Cars go around the track for practice runs prior to the 2023 Oxford 250 at Oxford Plains Speedway. Lee Horton/Sun Journal

OXFORD — For five decades, the Oxford 250 was Maine’s only stock car race that drivers wanted to win. It also offered a big payout, with the winner earning about $25,000 in recent years.

Now, drivers have another big-race option this season — and one that will pay more than the Oxford 250 and could attract at least two NASCAR Cup Series drivers.

Oxford Plains Speedway will host the Celebration of America 300 on July 2-3. The 300-lap race will pay the winner $40,000.

The winner’s purse will be one of the largest offered in asphalt Super Late Model racing in the United States this year.

“I’ve been thinking about doing another major event for years,” said Tom Mayberry, who owns both Oxford Plains Speedway and the Pro All Stars Series (PASS), which will sanction the COA 300. “We have a lot of race teams that are committed to us and support us, and I really wanted to do something for them.”

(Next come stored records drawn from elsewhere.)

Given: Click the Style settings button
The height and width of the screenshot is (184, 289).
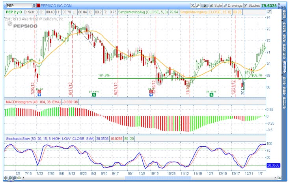Looking at the screenshot, I should point(216,6).
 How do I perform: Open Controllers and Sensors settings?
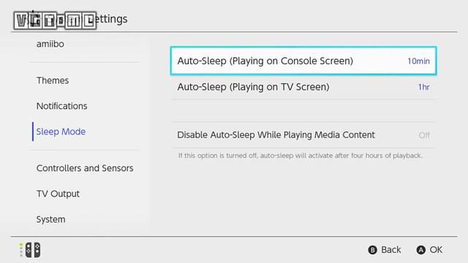click(x=85, y=168)
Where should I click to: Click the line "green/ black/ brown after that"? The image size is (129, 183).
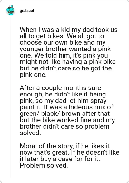(65, 114)
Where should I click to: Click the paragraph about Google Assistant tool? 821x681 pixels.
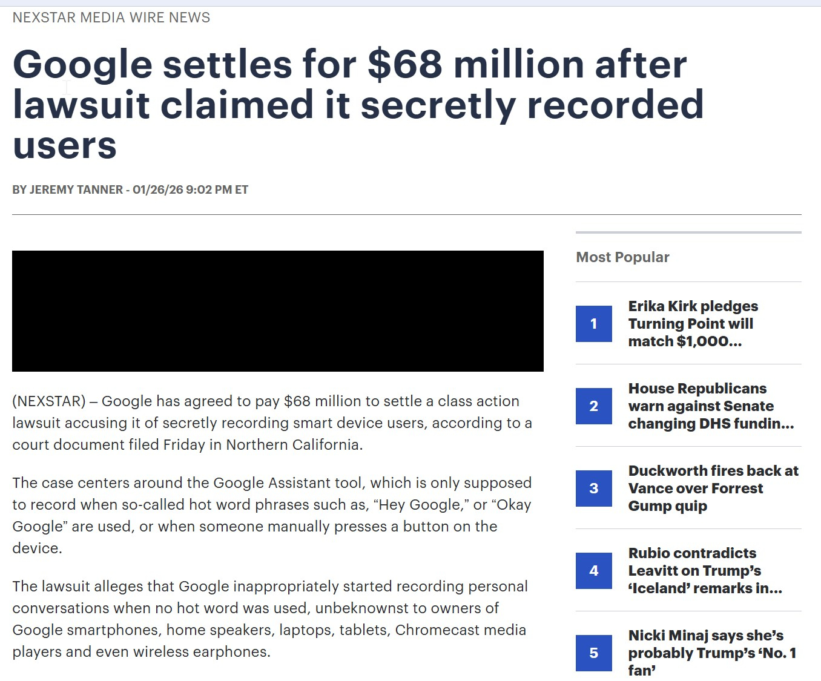[272, 515]
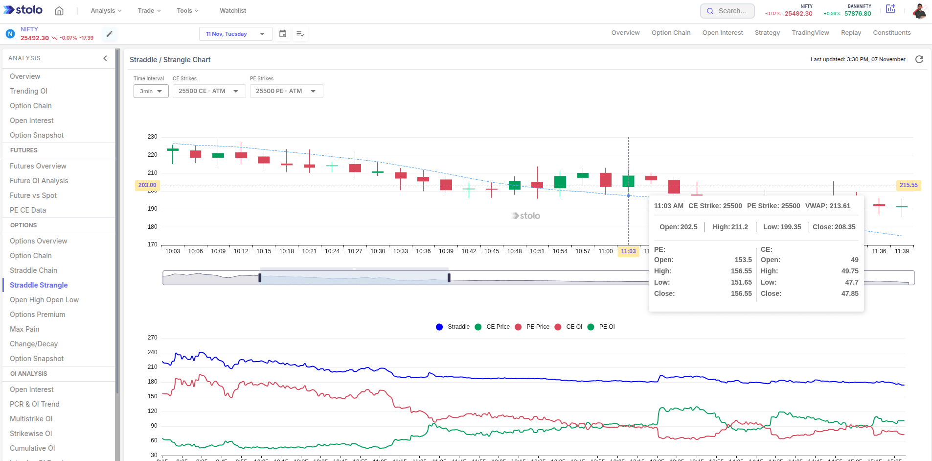
Task: Collapse the Analysis sidebar panel
Action: [105, 58]
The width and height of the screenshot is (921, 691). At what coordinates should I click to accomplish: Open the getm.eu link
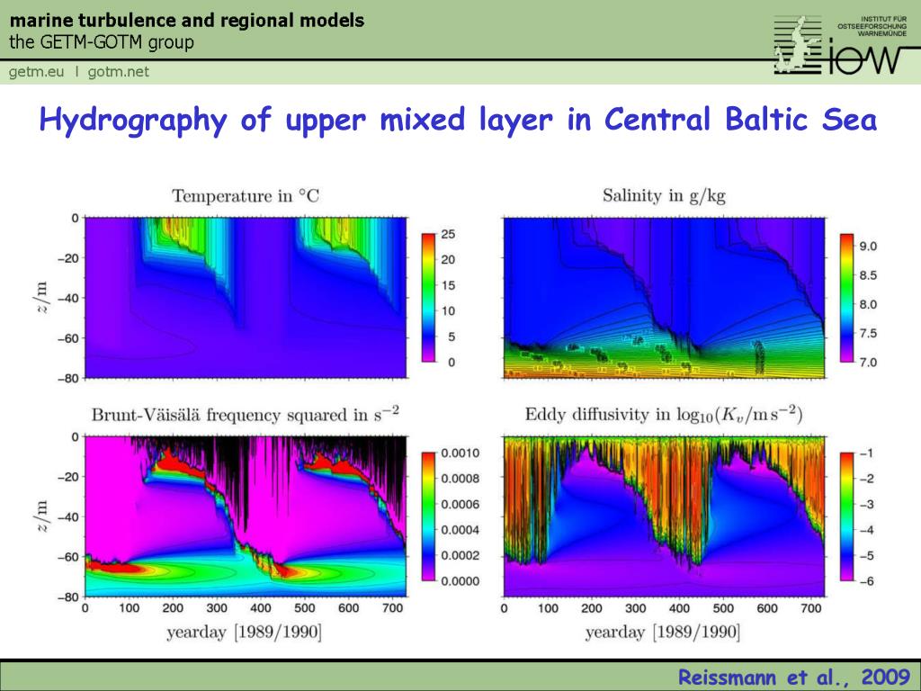35,72
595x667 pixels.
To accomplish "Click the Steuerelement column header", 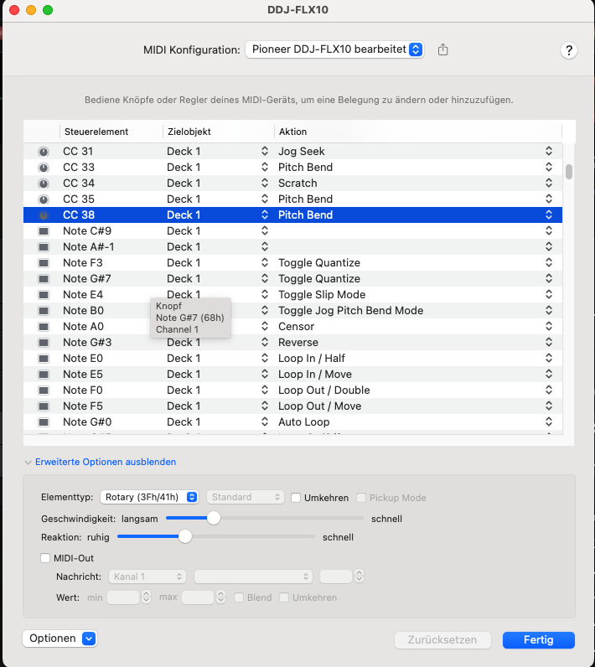I will [x=96, y=132].
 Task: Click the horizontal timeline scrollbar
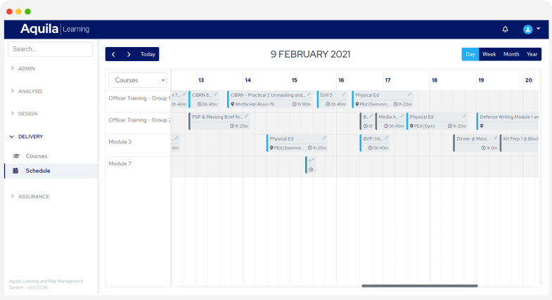419,286
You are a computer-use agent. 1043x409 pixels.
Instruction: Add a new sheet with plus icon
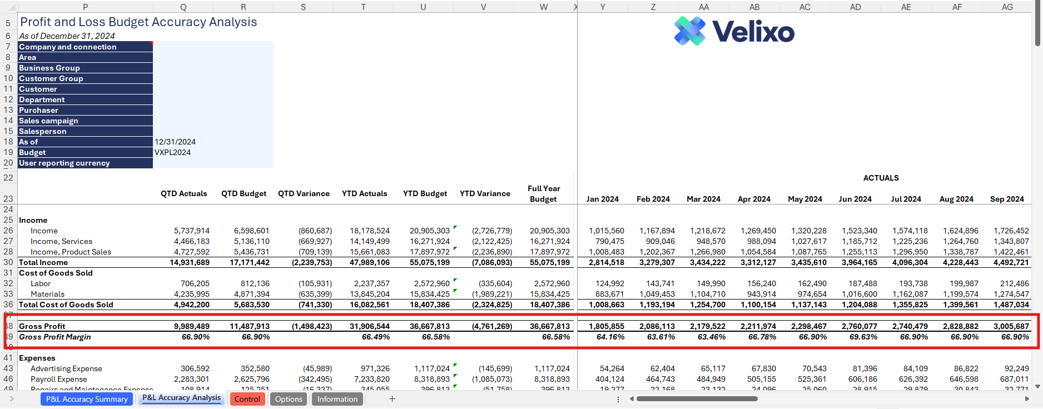tap(392, 399)
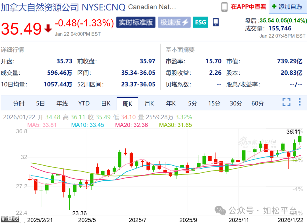Select the highlighted 周K weekly tab
The height and width of the screenshot is (223, 307).
click(128, 104)
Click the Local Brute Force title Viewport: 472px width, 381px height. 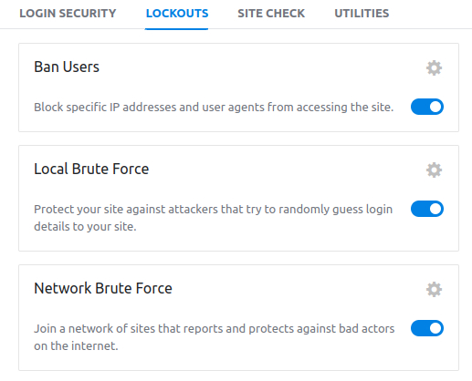tap(91, 169)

Track owner Tom Mayberry chats with racer Dennis Spencer Jr. during the Oxford 250 media day last season at Oxford Plains Speedway in Oxford. Daryn Slover/Sun Journal

NASCAR Cup Series drivers Kyle Busch and Daniel Hemric said they intend to enter the COA 300, Mayberry said. Georgia native and 2018 Oxford 250 champion Bubba Pollard also plans to compete. Busch, who won the NASCAR Cup Series championship in 2015, won the Oxford 250 when it was a Late Model race in 2011. Hemric won the NASCAR Xfinity Series championship in 2021.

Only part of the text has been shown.